- To do
Print word for word the first line of the records below and every following line through the one containing "Switch to the Szkic"; print nothing else.
Data for the task below:
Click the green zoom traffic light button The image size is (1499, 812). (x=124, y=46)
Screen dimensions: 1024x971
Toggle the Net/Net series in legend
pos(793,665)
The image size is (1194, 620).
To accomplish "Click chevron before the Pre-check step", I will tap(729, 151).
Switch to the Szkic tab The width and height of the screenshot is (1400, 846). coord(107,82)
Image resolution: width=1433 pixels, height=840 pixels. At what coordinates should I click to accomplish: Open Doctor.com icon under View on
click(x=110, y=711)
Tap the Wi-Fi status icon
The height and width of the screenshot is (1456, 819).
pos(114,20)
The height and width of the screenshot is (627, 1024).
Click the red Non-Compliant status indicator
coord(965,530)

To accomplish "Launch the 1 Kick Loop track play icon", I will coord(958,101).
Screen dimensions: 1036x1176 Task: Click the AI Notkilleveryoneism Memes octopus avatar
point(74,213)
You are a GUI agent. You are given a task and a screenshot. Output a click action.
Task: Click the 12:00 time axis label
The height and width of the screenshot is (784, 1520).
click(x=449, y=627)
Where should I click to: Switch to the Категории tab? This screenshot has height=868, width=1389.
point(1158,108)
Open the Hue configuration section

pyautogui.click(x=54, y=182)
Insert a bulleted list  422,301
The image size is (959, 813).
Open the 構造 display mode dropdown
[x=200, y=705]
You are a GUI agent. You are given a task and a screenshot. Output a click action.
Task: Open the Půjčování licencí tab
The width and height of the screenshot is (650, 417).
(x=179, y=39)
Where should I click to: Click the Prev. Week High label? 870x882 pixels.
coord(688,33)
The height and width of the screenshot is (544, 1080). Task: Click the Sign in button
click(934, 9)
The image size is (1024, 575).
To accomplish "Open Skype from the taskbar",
End of Data for the task.
- Task output
Click the green zoom traffic light button The image size is (1499, 812). (x=124, y=46)
Screen dimensions: 1024x971
Toggle the Net/Net series in legend
pos(793,665)
The image size is (1194, 620).
To accomplish "Click chevron before the Pre-check step", I will tap(729, 151).
Switch to the Szkic tab The width and height of the screenshot is (1400, 846). coord(107,82)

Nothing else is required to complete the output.